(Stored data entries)
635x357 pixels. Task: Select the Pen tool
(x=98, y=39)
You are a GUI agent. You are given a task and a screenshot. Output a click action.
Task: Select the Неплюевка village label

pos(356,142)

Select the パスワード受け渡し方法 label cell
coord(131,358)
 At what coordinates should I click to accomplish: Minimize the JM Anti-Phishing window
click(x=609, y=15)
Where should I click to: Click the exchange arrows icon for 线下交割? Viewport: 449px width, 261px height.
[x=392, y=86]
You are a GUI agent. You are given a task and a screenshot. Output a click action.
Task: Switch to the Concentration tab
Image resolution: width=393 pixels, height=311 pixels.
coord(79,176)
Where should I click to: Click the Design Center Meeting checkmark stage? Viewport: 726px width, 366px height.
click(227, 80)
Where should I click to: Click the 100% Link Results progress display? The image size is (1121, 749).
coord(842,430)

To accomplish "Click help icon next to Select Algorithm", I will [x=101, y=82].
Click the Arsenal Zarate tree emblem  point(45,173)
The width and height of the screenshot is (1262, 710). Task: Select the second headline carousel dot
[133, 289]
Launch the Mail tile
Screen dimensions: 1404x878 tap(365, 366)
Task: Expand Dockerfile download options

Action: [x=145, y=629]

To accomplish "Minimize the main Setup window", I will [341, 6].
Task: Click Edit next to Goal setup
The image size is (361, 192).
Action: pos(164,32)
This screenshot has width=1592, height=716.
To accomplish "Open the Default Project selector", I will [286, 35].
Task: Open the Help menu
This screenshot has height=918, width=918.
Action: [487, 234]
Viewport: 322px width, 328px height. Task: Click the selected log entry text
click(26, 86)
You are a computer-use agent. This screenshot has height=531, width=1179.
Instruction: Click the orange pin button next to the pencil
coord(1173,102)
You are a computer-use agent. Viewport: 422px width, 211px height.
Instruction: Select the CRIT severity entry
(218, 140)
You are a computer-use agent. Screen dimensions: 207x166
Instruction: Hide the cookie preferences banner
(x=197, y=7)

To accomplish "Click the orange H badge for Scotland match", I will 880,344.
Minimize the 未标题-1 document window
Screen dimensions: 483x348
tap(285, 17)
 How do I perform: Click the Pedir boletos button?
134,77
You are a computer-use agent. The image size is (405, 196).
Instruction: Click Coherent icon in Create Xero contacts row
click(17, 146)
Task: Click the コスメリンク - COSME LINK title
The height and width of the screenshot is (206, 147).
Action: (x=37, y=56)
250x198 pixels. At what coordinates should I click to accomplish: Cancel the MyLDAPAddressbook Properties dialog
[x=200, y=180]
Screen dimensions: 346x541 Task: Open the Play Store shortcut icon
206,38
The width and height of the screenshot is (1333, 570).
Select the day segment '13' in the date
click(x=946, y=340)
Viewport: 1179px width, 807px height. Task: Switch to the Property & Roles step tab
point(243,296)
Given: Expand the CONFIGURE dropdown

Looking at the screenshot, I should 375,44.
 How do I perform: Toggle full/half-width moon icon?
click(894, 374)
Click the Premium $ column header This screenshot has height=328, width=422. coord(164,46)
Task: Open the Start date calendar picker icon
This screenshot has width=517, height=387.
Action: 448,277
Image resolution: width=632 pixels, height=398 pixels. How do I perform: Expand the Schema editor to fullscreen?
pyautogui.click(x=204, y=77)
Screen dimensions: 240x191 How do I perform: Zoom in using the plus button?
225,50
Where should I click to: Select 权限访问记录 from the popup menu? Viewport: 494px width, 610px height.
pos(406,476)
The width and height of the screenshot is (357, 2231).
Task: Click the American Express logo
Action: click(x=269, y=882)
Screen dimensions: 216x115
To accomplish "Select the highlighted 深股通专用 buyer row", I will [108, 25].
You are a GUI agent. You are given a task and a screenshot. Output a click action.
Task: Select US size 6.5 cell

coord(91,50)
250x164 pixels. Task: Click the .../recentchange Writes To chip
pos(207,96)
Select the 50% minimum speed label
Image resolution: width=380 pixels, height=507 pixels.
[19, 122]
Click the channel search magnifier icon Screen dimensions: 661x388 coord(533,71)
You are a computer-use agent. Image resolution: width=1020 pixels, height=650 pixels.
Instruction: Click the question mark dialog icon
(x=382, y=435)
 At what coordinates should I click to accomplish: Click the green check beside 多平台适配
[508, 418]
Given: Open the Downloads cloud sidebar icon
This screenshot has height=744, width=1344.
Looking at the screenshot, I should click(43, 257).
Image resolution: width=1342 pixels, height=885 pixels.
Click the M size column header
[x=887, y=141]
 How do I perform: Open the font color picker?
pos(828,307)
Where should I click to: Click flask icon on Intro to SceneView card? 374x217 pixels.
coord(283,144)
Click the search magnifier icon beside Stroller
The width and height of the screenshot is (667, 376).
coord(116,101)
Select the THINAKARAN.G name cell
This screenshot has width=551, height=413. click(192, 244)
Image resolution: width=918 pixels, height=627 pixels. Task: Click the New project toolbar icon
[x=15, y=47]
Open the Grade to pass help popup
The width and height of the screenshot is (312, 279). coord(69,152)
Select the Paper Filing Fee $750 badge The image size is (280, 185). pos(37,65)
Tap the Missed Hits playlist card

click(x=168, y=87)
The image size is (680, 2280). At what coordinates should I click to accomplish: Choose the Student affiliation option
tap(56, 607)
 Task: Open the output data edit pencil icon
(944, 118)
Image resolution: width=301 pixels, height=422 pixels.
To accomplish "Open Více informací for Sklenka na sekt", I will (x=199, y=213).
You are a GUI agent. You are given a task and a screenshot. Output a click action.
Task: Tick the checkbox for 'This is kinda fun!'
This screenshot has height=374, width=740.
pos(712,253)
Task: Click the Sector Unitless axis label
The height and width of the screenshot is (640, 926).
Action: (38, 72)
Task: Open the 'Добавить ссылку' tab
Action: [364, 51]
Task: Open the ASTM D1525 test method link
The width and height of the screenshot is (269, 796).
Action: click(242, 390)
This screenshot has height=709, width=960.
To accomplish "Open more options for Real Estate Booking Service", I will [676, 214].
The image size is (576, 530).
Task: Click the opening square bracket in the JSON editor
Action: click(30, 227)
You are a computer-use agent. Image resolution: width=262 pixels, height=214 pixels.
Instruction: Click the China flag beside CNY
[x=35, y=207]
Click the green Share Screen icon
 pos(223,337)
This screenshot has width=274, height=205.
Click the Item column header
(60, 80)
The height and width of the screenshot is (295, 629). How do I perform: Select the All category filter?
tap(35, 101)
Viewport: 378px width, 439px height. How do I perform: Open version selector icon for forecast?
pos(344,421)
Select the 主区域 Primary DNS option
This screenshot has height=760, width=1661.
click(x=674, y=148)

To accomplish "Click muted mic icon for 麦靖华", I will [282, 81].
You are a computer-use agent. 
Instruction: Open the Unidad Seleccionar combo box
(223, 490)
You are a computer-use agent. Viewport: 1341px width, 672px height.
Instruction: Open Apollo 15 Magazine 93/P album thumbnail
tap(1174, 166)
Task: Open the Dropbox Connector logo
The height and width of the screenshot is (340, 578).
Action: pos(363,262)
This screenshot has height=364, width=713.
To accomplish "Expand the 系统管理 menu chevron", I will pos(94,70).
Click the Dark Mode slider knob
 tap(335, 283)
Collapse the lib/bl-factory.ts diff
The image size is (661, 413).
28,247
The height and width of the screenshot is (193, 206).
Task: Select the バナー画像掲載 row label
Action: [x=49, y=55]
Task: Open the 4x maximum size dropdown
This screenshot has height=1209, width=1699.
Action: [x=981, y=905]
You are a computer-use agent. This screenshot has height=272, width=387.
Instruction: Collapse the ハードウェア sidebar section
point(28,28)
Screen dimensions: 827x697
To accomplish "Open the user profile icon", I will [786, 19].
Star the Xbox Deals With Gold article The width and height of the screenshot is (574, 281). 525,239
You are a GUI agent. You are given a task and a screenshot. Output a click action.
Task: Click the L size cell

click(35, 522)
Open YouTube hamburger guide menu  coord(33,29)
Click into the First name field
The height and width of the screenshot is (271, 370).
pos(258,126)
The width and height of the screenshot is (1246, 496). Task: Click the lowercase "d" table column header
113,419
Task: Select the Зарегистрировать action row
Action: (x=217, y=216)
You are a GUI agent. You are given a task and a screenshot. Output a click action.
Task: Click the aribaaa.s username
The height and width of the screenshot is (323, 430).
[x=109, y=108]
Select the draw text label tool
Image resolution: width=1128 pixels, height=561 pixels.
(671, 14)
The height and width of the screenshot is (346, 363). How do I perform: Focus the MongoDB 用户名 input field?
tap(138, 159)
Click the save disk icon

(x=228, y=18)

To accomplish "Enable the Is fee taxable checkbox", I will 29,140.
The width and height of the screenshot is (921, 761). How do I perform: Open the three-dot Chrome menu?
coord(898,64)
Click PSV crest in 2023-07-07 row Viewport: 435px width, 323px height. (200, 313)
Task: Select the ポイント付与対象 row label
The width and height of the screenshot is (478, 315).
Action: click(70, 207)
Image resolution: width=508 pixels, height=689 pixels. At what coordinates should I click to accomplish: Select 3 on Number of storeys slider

▶ [What the exercise asks] Copy out only the lines of the records above from the one with "Image resolution: width=1342" through the one with "Task: Click the Sector Unitless axis label", exactly as they stand, both included.

▶ [Written answer]
Image resolution: width=1342 pixels, height=885 pixels.
Click the M size column header
[x=887, y=141]
 How do I perform: Open the font color picker?
pos(828,307)
Where should I click to: Click flask icon on Intro to SceneView card? 374x217 pixels.
coord(283,144)
Click the search magnifier icon beside Stroller
The width and height of the screenshot is (667, 376).
coord(116,101)
Select the THINAKARAN.G name cell
This screenshot has width=551, height=413. click(192, 244)
Image resolution: width=918 pixels, height=627 pixels. Task: Click the New project toolbar icon
[x=15, y=47]
Open the Grade to pass help popup
The width and height of the screenshot is (312, 279). coord(69,152)
Select the Paper Filing Fee $750 badge The image size is (280, 185). pos(37,65)
Tap the Missed Hits playlist card

click(x=168, y=87)
The image size is (680, 2280). At what coordinates should I click to accomplish: Choose the Student affiliation option
tap(56, 607)
 Task: Open the output data edit pencil icon
(944, 118)
Image resolution: width=301 pixels, height=422 pixels.
To accomplish "Open Více informací for Sklenka na sekt", I will (x=199, y=213).
You are a GUI agent. You are given a task and a screenshot. Output a click action.
Task: Tick the checkbox for 'This is kinda fun!'
This screenshot has height=374, width=740.
pos(712,253)
Task: Click the Sector Unitless axis label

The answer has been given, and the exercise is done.